The way I'm thinking about stuff is probably tripping me up, you were right, but in a different way. People recommend and advise transitioners to "go with what feels natural," "trust your instincts," "unlearn the unwanted socialization and the real you is what's underneath," and this is good advice, some of the best advice. I don't have any instincts to trust, though. It's all cognitive. I was getting confused by the supposed lack of honesty my detachment and maybe-schizoid tendencies connoted, digging for a felt authenticity in basic behavior that I don't have and never had. I should have realized that it's all going to feel like acting anyway, and in a weird way it's freedom because it would mean I can choose, I could be in near-complete control of who I am to other people, I could get out there, play the part and nail it, no hesitation. I could be anyone I wanted, if I wanted.
And that scares me. It's like being commanded to prove I exist. I could only say that I do and don't at the same time, if it's anything it's nothing, or is it, and then what?
On a different subject, I've got this body I move around in.
QuoteCircling back to the penis thing. I get what you're saying. I'm not transitioning, but I don't consider myself female either. However, I know that I will never have the perfect looking, fully functional penis that my mind thinks I have already. That's just how my brain is set up though. Maybe it's like those guys who have an unfortunate accident and lose all/part of their penis? All I know is that I didn't come into this world with a fully female brain. And I've had to deal with the reality of missing or added parts in my own way. I tried other people's ways of dealing with it, and it didn't work. But I'm certainly not going to compromise on who I am with myself (and some very close friends), and I'm done with trying to act some sort of role out for society. If people want to refer to me as a "masculine woman", whatever. They're wrong, of course, although they may never know that, but I do and that's what matters most to me.
I've been told (by so-called "professionals" no less) that I can't possible be male because I'm not even willing to do "treatment" (transition). For a long time that stayed with me and made my resentment of my physical body (and half of society) even worse. It wasn't until I had sorted some things out on my own and basically just had a, screw it, I'm just going to be myself regardless, moment, that things started looking up for me in that area. I think you need to sort through some things yourself and also realize that projecting your own opinions on others and/or holding them up to your definitions doesn't really help you at all.
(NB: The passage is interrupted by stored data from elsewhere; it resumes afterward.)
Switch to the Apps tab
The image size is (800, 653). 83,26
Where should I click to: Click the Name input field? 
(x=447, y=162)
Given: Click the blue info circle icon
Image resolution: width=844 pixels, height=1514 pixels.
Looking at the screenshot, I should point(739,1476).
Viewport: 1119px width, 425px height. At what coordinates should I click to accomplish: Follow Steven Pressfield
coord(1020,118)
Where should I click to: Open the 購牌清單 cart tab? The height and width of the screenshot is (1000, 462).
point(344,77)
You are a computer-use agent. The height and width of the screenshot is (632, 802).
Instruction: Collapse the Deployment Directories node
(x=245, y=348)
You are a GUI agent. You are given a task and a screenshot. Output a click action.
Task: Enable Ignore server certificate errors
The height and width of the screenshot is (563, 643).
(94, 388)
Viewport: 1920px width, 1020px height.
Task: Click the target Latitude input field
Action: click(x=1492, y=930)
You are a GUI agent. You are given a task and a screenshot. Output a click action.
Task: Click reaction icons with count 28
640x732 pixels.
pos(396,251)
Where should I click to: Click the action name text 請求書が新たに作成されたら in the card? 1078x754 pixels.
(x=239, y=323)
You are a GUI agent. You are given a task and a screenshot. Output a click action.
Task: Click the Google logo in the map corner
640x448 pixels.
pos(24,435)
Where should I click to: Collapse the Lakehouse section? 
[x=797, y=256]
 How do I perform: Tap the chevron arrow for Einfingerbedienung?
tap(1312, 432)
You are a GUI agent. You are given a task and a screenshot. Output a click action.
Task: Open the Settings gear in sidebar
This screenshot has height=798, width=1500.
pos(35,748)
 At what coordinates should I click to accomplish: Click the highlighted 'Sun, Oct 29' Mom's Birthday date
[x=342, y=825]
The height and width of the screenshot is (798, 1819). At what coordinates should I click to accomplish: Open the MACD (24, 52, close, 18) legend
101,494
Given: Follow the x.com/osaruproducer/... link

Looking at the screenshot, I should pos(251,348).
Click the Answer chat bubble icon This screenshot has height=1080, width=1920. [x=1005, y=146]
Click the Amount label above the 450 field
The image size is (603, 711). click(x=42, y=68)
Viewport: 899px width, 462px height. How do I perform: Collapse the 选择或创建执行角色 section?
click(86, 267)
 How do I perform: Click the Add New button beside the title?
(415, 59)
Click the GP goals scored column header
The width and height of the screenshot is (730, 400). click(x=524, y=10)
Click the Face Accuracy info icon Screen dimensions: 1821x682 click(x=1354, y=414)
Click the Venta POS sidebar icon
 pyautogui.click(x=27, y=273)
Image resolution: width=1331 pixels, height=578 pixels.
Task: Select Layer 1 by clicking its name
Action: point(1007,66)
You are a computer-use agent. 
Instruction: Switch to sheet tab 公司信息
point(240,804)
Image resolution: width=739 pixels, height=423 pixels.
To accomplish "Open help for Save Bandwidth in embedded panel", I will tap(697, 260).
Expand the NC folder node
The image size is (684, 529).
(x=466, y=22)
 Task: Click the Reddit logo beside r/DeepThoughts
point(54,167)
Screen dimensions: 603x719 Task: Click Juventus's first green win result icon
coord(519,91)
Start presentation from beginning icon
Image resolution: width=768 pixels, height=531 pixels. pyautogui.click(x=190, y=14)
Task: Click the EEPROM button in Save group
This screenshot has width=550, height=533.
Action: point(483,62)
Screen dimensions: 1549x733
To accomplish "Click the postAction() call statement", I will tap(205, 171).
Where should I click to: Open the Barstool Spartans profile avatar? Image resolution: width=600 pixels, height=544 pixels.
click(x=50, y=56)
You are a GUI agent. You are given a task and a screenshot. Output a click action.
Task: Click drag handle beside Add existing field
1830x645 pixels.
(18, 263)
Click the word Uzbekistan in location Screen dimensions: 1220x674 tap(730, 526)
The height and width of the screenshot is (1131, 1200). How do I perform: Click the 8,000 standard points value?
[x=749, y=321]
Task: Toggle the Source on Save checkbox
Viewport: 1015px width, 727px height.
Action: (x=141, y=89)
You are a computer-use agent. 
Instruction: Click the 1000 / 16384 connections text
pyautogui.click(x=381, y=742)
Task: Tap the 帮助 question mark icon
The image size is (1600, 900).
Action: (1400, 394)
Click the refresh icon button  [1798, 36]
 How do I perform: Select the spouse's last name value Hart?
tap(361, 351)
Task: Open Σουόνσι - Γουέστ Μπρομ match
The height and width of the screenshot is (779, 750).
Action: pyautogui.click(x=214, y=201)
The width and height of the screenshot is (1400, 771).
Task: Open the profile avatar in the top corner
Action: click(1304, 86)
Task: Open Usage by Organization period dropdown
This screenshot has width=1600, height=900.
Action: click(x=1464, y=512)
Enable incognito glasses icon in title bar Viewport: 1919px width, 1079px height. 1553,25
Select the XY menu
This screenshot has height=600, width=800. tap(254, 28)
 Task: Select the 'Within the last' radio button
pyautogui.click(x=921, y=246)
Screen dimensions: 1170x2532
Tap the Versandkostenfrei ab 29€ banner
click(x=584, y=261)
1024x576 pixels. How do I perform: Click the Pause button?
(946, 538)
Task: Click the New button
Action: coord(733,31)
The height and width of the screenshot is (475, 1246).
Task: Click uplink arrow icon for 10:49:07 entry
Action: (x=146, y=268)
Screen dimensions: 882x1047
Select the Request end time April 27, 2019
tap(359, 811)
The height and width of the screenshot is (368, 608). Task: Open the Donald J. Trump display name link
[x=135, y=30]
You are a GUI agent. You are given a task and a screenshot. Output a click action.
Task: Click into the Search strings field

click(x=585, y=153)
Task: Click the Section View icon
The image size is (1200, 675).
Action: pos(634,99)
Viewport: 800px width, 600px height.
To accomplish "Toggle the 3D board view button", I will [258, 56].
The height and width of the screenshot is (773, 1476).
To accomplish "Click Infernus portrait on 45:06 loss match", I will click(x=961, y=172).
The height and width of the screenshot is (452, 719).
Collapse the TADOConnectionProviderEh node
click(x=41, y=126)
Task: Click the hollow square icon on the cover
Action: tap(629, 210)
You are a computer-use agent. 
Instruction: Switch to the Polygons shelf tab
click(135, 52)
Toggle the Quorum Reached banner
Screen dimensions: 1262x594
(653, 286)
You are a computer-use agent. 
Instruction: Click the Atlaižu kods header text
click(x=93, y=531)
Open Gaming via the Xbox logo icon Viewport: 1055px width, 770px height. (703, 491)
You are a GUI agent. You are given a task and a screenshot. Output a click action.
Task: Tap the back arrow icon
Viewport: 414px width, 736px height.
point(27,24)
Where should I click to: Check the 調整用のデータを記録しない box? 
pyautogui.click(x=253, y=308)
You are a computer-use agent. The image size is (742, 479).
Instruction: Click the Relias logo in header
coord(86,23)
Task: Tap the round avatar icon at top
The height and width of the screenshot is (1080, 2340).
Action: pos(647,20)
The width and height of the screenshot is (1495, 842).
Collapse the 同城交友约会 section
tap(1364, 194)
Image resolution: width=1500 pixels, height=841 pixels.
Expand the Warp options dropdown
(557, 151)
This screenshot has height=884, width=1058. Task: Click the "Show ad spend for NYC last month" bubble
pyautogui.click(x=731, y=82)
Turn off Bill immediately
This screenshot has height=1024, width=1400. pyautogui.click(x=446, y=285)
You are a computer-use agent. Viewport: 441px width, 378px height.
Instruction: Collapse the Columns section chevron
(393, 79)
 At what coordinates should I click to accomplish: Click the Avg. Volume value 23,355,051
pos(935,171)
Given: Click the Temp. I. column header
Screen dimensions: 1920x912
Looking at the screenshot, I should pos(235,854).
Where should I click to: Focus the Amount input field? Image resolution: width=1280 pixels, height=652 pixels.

You're right, I shouldn't have been telling other people who they were and weren't. From what I gather in the quote above, you conflate things that I don't, and don't conflate things that I do. Where you place the boundaries of your categories is not where I place them. That does not give me an excuse to walk in and start yelling about how I'm right and everyone is wrong. But repeating myself, I focus on my rigid either-or body category based view of the world because it's something solid and concrete and relatively simplistic to anchor my comprehension of existence with. It is comforting, to me. But that does not give me an excuse to dump it on other people.
Said what I meant already about the "being myself" thing, why I can't work on that premise, how there is no "myself" that doesn't feel like acting and there never was, etc.
No, it did help, because I had to think about stuff, even though I upset people, so in the future I won't upset as many people.